Breathe in. Slight pause at the top inhale. Full breath out.

I teach college freshman hatha yoga. When they come, on the first day of class, I realize that some are being taught to breathe for the first time. Novice breathers who have been breathing for nineteen years. We start at the beginning. First, consider inhaling through the nose, out through the mouth. A gentle pause between each breath. Then we work toward breathing in and out through the nose. After a few weeks, we move toward the great ujjayi, the ocean breath. The Darth Vader breath. The breath that saved me. That saves me. Breath by breath. Day by day. My sense of this practice teaches one lesson: the great gift of the asana is the ways in which they allow us opportunity to practice our breath. It’s not yoga without the breath.

I too did not know, was never taught. I learned about everything as a student. I dove headfirst into the intellectual feast offered by the liberal arts. I read all of Shakespeare, Keats, Chekhov, Woolf, and Rilke. I studied Ancient Philosophy and World History. But I was never taught how to breathe. This skill was something saved for the swimmers and cross country kids. Not for me, the Literature PhD. Not until I almost collapsed with the pressure I had put on myself to perfect myself. Not until I found restorative yoga and a teacher who taught me to breathe in what nourishes and to release what no longer serves me. It was only then that I began to understand the invisible landscape of poetry—the force of its animation. The place, dear Rilke, where rhythmically we come to be:

    Breath, you invisible poem!
    Pure, continuous exchange
    With all that is, flow and counterflow
    Where rhythmically I come to be[1]

Give the breath shape. Experiment with retention. Begin to coordinate it with your motion. Inhale, sun breath, arms and up and overhead. Exhale, hinge from the hip, forward fold. Inhale to open heart, exhale to bow it toward the earth. Inhale as we lift. Exhale as we release.

Alternate nostril breathing. Tiered breath. Counting breath. Square breath. Bastrika and Khalbhati. Nadi Sudi. The great history of pranayama. Patanjali’s Sutras. The fourth Limb of Yoga. The heart of the practice.

    As the movement patterns of each breath—inhalation, exhalation, lull—are observed as to duration, number, and area of focus, breath becomes spacious and subtle.
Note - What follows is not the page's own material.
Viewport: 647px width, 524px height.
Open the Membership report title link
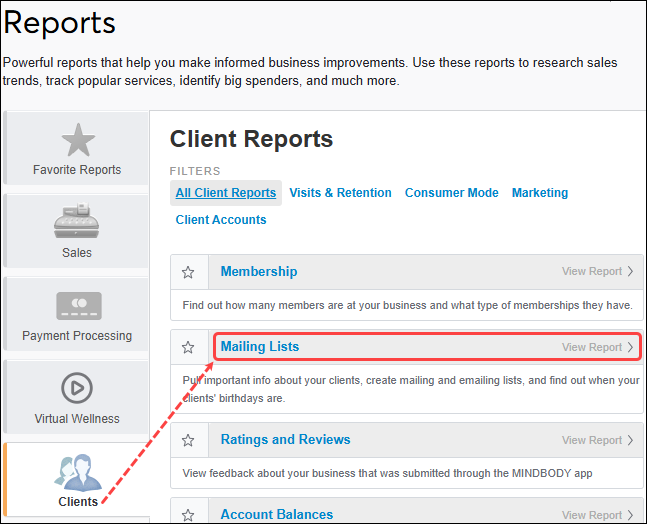point(259,272)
    As realization dawns, the distinction between breathing in and out falls away.

    Then the veil lifts from the mind’s luminosity.
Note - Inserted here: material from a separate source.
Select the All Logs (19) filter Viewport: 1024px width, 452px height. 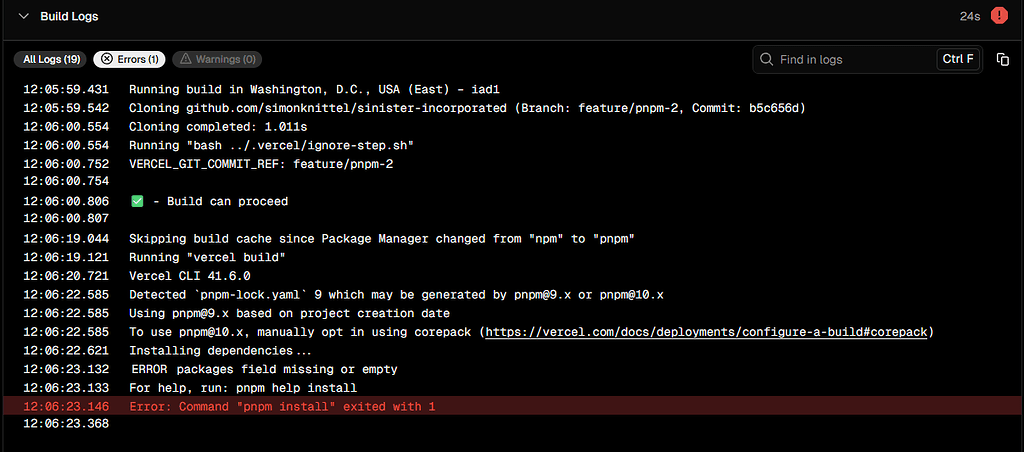coord(52,59)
    And the mind is now fit for concentration.[2]

The mind will move away from the breath. Draw it back. No breath can be saved, held, fixed. The breath is fluid, ever-changing. Both voluntary, involuntary. The great river of continuity. Dive into it. Flow forward.

The poetics of breath is a subject of both my scholarly research and personal fascination. Whitman is the vast breather, the deep drinker. And Dickinson, the acutely conscious breather, the one who watches: the constriction, the tightening, the silence in the room. Everything we might learn about their projects, we can witness in how they represent breath. His reaching outward, her turning inward. His audacious expansion, her discerning dilation.


    My respiration and inspiration, the beating of my heart, the passing of blood and air through my lungs.

And Dickinson:

    Returning is a different route
    The Spirit could not show
    For breathing is the only work
    To be enacted now.

The breath is encompassing: the reach, the arrival, the departure. It is inescapable, circular, the means itself of connection. And so, it also lies the center of sex, in moments when we might merge our breath with the breath of another. In unison. Drinking in one another. Intimate beyond all else. The breath brings us in constant contact; the breath melts the edges, and is, as the Ancient Greeks knew, the essence of touch.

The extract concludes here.